* QUOTED PASSAGE *
— begin —

The intuition behind the MCP neuron is that a computational classifier could have a similar structure to a (vastly oversimplified) neuron:

Input -\                              1
Input --\                            /
Input -----> function --> ?threshold?
Input --/                            \ 
Input -/                              0

In 1957, Frank Rosenblatt extended this idea to what he called the perceptron, a neuron that would learn the optimal weights to apply to its input "features."

Rosenblatt's perceptron

In contrast to the MCP neuron, the architecture of Rosenblatt's perceptron looks something like this:

Input  -\  <------------------------- error: update weights         1
Weight --\                                               |         /
Input -----> net input function --> activation function -|-> output
Weight --/                                                         \ 
Input  -/                                                           -1

Here, the net input function combines inputs with weights and produces a net input, which feeds into the activation function for classification, which outputs 1 (positive) if the function is above the given threshold and -1 (negative) otherwise. The perceptron also has an updating function that measures the classification error and adjusts the weights accordingly

Formally, Rosenblatt's perceptron defines a weight vector $w$ and an input vector $x$:

$$ w = \left( \begin{array}{c} w_{1} \\ w_{2} \\ \vdots \\ w_{m} \end{array} \right), \quad x = \left( \begin{array}{c} x_{1} \\ x_{2} \\ \vdots \\ x_{m} \end{array} \right) $$

With an activation function:

$$\phi(z) = \bigg\{ \begin{array}{rr} 1 & if \> z \ge \theta \\ -1 & otherwise \end{array}$$

Where $\theta$ is the threshold (sometimes referred to as the bias) and $z$ is a linear combination (dot product) of the weight vector and the input vector:

$$z \; = \; w \cdot x \; = \; w_{1}x_{1} + w_{2}x_{2} + \; ... \; + w_{m}x_{m}$$

Hence, we can move $\theta$ to the lefthand side:

$$z \ge \theta \quad \Leftrightarrow \quad -\theta + z \ge 0$$

Include it as part of the inputs:

$$ w = \left( \begin{array}{c} -\theta \\ w_{1} \\ w_{2} \\ \vdots \\ w_{m} \end{array} \right), \quad x = \left( \begin{array}{c} 1 \\ x_{1} \\ x_{2} \\ \vdots \\ x_{m} \end{array} \right) $$

And redefine the activation function in terms of $0$:

$$\phi(z) = \bigg\{ \begin{array}{rr} 1 & if z \ge 0 \\ -1 & otherwise \end{array}$$

Updating the perceptron weights

The algorithm for updating the Rosenblatt perceptron weights is quite simple:

Set the weights to 0, or small random numbers
For each training vector $x^{(i)}$ (and its labeled output $\hat{y^{(i)}}$):
1. Compute the output class label $\hat{y^{(i)}}$
2. Update the weights based on the error, $y^{(i)} - \hat{y^{(i)}}$

Easy! So how do we update the weights? To do this, we'll sum the initial weights with an adjustment term $\Delta w_{j}$:

$$w_{j} := w_{j} + \Delta w_{j}$$

We can compute $\Delta w_{j}$ like so:

$$\Delta x_{j} = \eta \; (y^{(i)} - \hat{y^{(i)}}) \; x^{(i)}_{j}$$

Where $\eta$ is a constant learning rate coefficient on the interval $[0, 1]$, $y_{i} - \hat{y_{i}}$ is the error term, and $x^{(i)}_{j}$ is the element of the input vector at index $j$. Note that the coefficient learning_rate * error of the update value is constant for all values of the input vector $x$, but it is scaled according to the value of $x$ at index $j$, making it proportional to that value. This has the really nice property of adjusting the weights for larger values of $x_{j}$ more dramatically than for smaller values.

— end —

* OBJECTIVE *
Reproduce word for word the stretch of the perceptron passage from "The intuition behind" through "function --> ?threshold?".

* ENTRIES *

— begin —

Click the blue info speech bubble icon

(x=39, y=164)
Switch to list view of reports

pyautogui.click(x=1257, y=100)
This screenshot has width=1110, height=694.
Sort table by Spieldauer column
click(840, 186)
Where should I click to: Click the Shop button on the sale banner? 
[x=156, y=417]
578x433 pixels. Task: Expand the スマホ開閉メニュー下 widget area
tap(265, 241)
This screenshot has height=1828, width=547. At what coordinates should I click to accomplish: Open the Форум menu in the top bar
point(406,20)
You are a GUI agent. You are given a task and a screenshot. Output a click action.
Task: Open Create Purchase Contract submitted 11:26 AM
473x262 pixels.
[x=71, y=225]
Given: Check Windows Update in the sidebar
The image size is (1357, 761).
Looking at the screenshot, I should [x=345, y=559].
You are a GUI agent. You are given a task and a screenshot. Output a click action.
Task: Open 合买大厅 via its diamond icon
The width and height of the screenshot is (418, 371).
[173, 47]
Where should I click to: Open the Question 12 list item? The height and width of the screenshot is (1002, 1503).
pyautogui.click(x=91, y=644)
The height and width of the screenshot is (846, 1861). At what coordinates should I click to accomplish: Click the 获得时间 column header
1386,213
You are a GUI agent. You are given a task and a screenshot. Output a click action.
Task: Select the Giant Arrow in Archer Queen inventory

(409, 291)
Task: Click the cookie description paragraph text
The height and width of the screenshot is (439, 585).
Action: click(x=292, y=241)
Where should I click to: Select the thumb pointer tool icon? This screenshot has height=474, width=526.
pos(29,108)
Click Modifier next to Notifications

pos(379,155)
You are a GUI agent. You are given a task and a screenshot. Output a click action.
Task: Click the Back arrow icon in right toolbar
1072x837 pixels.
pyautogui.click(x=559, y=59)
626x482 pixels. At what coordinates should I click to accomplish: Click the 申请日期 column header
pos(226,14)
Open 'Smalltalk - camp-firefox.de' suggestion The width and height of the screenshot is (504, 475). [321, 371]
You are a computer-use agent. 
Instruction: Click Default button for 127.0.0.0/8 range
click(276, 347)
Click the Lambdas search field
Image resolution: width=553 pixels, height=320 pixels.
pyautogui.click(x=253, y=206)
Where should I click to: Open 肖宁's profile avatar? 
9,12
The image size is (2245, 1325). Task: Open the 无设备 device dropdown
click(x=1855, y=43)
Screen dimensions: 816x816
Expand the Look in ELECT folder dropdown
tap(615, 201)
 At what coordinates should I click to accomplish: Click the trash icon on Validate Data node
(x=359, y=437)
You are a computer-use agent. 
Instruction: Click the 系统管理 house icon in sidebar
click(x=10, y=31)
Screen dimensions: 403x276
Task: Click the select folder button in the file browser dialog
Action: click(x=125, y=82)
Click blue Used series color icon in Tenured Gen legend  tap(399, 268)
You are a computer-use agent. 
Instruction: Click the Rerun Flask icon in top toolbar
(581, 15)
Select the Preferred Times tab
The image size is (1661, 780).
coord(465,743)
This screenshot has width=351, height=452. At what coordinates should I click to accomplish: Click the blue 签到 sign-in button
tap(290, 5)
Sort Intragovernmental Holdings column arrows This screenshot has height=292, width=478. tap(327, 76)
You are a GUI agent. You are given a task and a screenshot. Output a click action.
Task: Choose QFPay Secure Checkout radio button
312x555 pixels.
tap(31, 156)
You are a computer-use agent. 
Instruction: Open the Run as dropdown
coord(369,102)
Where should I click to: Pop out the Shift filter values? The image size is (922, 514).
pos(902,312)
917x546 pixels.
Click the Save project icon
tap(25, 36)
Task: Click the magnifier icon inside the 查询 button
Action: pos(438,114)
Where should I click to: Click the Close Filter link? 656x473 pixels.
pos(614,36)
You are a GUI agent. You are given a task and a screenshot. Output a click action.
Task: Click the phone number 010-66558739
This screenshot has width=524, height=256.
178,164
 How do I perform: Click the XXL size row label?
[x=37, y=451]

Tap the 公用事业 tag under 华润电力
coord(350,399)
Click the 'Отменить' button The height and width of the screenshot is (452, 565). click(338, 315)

— end —

* FINISHED ANSWER *
The intuition behind the MCP neuron is that a computational classifier could have a similar structure to a (vastly oversimplified) neuron:

Input -\                              1
Input --\                            /
Input -----> function --> ?threshold?